Responsável por liderar a transformação da Raposa em clube-empresa, Ronaldo destacou que a experiência proporcionou grande aprendizado na área de gestão esportiva, mas também trouxe desgastes pessoais. Segundo ele, muitas das medidas adotadas para reorganizar a estrutura financeira e administrativa do Cruzeiro geraram resistência interna e acabaram criando inimizades ao longo do caminho.

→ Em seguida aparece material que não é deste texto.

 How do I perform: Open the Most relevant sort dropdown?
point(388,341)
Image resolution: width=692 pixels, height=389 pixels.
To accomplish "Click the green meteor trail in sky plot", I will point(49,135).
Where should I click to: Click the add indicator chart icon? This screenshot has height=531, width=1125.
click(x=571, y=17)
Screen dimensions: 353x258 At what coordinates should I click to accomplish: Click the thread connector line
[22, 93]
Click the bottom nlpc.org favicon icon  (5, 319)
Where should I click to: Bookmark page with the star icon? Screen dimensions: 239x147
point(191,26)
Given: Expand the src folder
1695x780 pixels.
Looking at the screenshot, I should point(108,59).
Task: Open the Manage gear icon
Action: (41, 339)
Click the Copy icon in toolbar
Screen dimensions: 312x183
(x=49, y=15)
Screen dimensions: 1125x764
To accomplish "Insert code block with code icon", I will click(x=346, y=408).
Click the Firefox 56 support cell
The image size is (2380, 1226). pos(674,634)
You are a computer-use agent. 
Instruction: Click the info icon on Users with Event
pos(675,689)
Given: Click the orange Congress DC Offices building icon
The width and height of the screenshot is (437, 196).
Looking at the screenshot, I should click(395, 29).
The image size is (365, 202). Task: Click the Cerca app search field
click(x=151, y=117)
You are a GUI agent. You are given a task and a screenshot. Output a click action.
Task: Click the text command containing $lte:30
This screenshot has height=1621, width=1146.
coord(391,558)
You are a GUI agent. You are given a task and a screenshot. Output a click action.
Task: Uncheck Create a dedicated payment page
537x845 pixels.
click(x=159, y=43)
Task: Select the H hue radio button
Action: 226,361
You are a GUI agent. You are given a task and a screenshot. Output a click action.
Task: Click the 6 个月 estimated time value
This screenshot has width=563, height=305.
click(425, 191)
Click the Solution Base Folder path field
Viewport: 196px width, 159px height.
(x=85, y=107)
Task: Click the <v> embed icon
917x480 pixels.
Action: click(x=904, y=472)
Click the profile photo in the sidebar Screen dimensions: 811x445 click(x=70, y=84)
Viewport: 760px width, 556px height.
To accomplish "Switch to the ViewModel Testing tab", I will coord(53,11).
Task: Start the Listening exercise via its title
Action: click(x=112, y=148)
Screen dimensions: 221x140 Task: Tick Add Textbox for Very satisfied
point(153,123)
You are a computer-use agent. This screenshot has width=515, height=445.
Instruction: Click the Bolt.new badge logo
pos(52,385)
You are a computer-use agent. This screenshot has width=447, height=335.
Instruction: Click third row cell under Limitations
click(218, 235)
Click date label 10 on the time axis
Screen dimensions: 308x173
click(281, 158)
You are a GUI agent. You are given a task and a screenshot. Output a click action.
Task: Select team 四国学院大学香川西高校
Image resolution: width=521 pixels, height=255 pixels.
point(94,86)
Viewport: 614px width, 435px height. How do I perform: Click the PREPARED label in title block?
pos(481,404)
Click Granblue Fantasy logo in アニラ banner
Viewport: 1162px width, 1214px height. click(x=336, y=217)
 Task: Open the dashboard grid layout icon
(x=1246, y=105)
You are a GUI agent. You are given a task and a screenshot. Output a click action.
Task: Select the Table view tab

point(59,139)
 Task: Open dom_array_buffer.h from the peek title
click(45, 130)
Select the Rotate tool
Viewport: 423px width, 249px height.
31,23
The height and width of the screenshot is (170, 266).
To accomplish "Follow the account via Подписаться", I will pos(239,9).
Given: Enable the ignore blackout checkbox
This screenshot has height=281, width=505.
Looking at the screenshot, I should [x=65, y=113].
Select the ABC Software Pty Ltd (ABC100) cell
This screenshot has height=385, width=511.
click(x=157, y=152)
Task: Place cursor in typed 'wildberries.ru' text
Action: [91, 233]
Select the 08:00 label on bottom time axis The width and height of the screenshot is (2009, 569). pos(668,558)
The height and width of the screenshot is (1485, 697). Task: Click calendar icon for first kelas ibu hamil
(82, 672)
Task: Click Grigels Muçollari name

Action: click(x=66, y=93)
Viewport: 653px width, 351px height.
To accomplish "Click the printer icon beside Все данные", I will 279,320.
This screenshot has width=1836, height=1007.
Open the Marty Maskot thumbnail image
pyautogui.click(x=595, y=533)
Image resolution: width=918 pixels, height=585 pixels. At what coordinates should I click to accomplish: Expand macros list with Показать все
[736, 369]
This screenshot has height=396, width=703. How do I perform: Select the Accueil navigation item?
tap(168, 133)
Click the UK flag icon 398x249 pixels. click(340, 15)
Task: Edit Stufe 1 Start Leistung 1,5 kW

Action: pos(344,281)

Ao lado de Kaká, o ex-camisa 9 também falou sobre a possibilidade de assumir funções semelhantes em outros clubes. Declaradamente identificado com o Corinthians, Ronaldo revelou que já cogitou participar da gestão do clube paulista, mas afirmou que hoje enxerga o cenário de maneira diferente após tudo o que vivenciou em Belo Horizonte.
Falou e disse
O ex-jogador ainda questionou o modelo associativo predominante no futebol brasileiro. Na sua visão, esse formato frequentemente dificulta a implementação de práticas mais profissionais e favorece interesses políticos dentro das instituições. Para ele, a reestruturação do Cruzeiro exigiu medidas impopulares, especialmente cortes e mudanças administrativas que provocaram forte oposição.
“Minha experiência com clubes foi maravilhosa. Aprendizado, gestão esportiva e no final – somente no final – foi maravilhoso financeiramente, mas a experiência foi muito rica. Tenho vontade de voltar e fazer uma maluquice dessa.” Modelo associativo é feito para muita gente mamar na teta do clube e só resolve isso cortando tudo. Vivi isso no Cruzeiro e ganhei vários inimigos.”
“(Corinthians) é um dos maiores ativos do Brasil. Eu já tive muita vontade, sou apaixonado pelo Corinthians, mas hoje não sei se faria. Depois da experiência com o Cruzeiro… o torcedor confunde as coisas com desempenho esportivo. O torcedor não tem o direito de te atacar, invadir CT… A nossa imprensa normalizou. É um absurdo e isso me dá muito medo.”